Come cambia la distribuzione a partire dal 2017 per gli utenti che oggi sono costretti a servirsi solo delle strutture ospedaliere
PESCARA. Cambia dal 2017 il sistema di distribuzione di quei farmaci che oggi gli utenti trovavano solo nelle farmacie ospedaliere. Centrali diventeranno le 469 farmacie del territorio, che permetteranno alla Regione un risparmio, stimato, in 2 milioni di euro e agli utenti code e viaggi.
Sono i numeri principali dell'intesa, stipulata con Federfarma e Assofarm, per l'attivazione della Dpc, la distribuzione dei farmaci “in nome e per conto”.
Gli aspetti principali dell'accorso sono stati illustrati ieri mattina a Pescara dall'assessore alla programmazione sanitaria Silvio Paolucci, dal direttore dell'Agenzia sanitaria regionale Alfonso Mascitelli e dal presidente di Federfarma Abruzzo Giancarlo Visini.
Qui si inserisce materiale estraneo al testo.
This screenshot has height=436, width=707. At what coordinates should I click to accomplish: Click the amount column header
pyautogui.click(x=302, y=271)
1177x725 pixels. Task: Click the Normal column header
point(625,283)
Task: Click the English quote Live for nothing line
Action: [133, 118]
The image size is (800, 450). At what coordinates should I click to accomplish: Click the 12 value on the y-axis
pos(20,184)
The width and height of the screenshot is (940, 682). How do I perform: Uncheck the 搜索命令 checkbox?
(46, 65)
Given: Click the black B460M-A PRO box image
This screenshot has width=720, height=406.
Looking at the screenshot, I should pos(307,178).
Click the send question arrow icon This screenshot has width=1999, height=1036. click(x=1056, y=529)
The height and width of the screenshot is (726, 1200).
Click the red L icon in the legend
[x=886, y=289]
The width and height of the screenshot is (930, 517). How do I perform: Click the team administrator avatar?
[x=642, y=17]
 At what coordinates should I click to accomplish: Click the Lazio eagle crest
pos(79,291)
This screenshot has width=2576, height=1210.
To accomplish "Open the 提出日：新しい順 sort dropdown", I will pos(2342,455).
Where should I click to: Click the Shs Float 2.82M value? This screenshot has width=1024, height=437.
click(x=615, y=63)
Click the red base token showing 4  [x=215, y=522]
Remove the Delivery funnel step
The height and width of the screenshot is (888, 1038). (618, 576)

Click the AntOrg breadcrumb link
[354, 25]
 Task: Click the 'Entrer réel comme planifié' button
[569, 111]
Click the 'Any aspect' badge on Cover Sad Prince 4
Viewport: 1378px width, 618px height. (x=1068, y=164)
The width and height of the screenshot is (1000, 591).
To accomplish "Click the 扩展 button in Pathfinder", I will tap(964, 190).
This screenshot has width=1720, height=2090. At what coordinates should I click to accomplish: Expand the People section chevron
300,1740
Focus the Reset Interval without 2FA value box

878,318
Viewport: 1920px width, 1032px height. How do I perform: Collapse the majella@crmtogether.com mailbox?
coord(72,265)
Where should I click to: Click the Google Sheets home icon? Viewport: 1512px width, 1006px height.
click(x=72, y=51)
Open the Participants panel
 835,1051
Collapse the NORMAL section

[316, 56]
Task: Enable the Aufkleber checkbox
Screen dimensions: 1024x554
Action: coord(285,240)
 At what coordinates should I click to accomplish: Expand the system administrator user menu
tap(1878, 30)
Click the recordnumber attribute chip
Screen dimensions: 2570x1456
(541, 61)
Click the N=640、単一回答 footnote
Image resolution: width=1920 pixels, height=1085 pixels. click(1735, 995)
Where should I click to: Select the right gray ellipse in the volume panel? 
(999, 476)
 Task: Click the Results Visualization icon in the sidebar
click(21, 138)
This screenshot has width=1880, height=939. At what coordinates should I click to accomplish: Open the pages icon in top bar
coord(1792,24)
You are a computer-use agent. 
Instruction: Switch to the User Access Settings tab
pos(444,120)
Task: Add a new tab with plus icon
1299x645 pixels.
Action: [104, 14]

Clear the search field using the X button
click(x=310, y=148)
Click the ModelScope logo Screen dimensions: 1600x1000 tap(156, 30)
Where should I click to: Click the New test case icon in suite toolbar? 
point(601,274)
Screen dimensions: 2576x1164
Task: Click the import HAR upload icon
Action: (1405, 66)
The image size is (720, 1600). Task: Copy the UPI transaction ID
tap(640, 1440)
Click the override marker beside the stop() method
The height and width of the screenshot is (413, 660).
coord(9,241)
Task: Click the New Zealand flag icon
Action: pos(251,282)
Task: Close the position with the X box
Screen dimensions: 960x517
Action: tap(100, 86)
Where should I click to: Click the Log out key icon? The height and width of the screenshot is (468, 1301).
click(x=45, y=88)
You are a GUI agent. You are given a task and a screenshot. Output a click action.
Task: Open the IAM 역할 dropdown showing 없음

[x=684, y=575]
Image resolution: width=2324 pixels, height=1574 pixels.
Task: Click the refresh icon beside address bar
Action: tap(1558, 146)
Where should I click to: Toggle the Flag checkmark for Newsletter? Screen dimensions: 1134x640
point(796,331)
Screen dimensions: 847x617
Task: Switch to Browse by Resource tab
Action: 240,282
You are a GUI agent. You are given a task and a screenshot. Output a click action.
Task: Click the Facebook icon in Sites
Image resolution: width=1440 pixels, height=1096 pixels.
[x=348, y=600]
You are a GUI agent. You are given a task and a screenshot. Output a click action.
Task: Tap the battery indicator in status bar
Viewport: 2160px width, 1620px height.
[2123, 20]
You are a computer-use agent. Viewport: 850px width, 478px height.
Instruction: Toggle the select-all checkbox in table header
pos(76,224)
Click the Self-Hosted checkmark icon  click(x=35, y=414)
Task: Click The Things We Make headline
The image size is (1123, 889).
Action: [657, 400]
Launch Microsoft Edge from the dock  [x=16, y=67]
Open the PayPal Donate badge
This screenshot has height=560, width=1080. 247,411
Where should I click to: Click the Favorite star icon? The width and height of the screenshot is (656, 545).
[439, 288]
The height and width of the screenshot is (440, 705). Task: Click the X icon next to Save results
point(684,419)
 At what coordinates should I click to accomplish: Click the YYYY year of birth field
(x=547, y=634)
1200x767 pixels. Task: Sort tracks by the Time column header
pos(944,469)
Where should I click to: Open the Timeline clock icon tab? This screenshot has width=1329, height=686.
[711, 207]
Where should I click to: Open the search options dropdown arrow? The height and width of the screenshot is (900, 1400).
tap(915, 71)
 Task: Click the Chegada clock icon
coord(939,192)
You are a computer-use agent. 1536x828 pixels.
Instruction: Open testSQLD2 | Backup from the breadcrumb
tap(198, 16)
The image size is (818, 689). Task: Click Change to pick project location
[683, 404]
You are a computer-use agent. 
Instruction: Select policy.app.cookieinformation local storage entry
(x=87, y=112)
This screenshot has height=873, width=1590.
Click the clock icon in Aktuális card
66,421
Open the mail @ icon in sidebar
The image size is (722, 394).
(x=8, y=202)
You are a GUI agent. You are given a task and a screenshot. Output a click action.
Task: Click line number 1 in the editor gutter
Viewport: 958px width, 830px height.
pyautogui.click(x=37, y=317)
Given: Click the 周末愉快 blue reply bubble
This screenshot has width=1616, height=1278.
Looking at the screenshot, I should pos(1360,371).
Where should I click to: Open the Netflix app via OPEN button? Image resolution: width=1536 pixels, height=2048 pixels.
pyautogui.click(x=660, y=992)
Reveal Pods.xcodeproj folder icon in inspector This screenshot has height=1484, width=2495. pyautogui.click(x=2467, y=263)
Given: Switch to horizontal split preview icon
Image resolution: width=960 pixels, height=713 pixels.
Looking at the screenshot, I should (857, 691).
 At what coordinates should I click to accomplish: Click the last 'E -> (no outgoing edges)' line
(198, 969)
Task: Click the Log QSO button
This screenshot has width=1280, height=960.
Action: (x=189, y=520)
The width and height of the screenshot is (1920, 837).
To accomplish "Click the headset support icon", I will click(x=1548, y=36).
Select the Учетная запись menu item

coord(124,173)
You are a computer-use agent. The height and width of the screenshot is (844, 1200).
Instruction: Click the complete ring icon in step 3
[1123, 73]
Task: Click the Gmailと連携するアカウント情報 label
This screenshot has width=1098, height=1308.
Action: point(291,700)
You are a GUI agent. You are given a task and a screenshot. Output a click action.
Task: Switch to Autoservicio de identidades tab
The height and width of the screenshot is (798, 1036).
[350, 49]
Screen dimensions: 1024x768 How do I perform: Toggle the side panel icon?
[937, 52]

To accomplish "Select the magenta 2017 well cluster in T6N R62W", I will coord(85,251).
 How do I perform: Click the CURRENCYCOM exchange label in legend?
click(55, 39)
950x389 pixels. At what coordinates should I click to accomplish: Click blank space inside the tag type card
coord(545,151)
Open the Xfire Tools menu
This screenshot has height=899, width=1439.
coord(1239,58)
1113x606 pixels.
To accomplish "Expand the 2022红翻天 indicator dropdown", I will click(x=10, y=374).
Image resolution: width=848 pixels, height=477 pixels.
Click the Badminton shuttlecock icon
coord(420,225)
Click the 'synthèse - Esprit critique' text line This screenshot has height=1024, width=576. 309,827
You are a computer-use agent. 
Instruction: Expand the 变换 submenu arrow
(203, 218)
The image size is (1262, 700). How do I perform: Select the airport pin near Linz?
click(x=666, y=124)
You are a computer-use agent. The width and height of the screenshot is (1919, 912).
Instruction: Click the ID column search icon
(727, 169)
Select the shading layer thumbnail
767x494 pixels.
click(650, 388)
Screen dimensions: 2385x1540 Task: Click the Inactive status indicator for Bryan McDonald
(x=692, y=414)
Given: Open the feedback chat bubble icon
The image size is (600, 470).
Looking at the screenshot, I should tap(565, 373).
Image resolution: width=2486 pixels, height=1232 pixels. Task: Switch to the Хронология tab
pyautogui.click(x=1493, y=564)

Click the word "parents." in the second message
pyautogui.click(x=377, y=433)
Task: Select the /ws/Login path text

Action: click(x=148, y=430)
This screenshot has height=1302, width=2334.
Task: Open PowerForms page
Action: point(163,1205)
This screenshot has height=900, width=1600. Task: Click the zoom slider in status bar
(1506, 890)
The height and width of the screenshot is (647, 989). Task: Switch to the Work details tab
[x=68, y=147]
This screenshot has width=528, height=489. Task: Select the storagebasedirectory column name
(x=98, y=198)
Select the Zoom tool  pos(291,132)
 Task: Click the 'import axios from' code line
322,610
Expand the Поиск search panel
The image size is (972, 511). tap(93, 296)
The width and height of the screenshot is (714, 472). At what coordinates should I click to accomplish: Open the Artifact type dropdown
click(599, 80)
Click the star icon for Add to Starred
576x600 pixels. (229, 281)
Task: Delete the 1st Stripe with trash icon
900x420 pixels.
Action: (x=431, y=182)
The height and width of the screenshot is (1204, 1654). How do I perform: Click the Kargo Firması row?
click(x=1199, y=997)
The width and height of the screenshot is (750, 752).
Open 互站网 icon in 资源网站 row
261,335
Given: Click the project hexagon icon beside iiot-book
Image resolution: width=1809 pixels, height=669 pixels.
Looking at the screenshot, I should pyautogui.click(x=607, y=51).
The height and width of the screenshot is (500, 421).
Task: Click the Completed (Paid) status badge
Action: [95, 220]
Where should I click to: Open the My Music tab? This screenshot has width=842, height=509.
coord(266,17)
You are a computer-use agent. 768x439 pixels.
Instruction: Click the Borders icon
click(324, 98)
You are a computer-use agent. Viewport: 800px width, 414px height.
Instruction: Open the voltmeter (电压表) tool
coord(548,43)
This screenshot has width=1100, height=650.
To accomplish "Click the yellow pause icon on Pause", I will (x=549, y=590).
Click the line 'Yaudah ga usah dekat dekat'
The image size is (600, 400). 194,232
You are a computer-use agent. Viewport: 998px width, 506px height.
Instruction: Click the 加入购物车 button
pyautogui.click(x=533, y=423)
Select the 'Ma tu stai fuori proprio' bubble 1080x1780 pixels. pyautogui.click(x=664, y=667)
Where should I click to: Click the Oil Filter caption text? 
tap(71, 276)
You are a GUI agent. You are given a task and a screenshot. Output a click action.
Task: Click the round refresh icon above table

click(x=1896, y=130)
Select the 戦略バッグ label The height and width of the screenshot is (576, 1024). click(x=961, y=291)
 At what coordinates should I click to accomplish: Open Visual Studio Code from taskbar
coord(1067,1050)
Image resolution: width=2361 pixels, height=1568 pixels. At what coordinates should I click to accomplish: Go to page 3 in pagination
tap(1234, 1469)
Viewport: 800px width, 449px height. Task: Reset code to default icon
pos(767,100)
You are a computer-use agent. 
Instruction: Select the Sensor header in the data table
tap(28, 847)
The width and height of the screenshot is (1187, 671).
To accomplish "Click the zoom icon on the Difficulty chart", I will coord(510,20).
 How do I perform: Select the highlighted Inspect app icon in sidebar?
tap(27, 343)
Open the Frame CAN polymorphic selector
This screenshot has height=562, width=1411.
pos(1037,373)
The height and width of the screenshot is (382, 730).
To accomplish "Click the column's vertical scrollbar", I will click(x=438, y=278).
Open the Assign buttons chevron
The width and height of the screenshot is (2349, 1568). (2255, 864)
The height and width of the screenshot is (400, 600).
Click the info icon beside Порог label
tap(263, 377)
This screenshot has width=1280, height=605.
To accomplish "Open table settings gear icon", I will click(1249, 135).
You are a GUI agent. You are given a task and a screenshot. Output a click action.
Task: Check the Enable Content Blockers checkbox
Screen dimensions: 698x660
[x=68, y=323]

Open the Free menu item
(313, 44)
«La distribuzione diretta esclusiva presso le farmacie ospedaliere» spiega l'assessore Paolucci «non sempre è un vantaggio per le casse della Regione, visto che in alcuni casi non consente un monitoraggio puntuale e dettagliato dei farmaci dispensati e delle giacenze di magazzino».
«La distribuzione in nome e per conto, al contrario, permette di assegnare questi delicati compiti al farmacista territoriale e di risolvere contemporaneamente il problema dell’accesso al farmaco e del controllo sugli sprechi».
In Abruzzo, secondo i dati riferiti al 2015, sono attive 469 farmacie, di cui 190 urbane (il 41 per cento del totale) e 279 farmacie rurali (pari al 59 per cento).
«In considerazione della capillare diffusione sul territorio» continua Paolucci «le farmacie convenzionate ricoprono un ruolo fondamentale per assicurare la continuità assistenziale tra l’ospedale (Area intensiva) e territorio (Area della cronicità), ponendo il paziente al centro della strategia assistenziale».
Il servizio sarà attivo dal 2017 e verrà affiancato anche dal Farmacup. Con il Farmacup, tutti gli utenti a cui è stata prescritta dal medico di base una prestazione specialistica, potranno recarsi in una delle farmacie convenzionate non solo per prenotare la visita, ma anche per pagare il ticket, evitando spostamenti e lunghe file nei Cup ospedalieri o dei distretti sanitari di base. L'Abruzzo, fino a oggi, era l'unica Regione a non aver stipulato intese con le organizzazioni di categoria per questo tipo di servizi, previsti da una legge nazionale del 2001.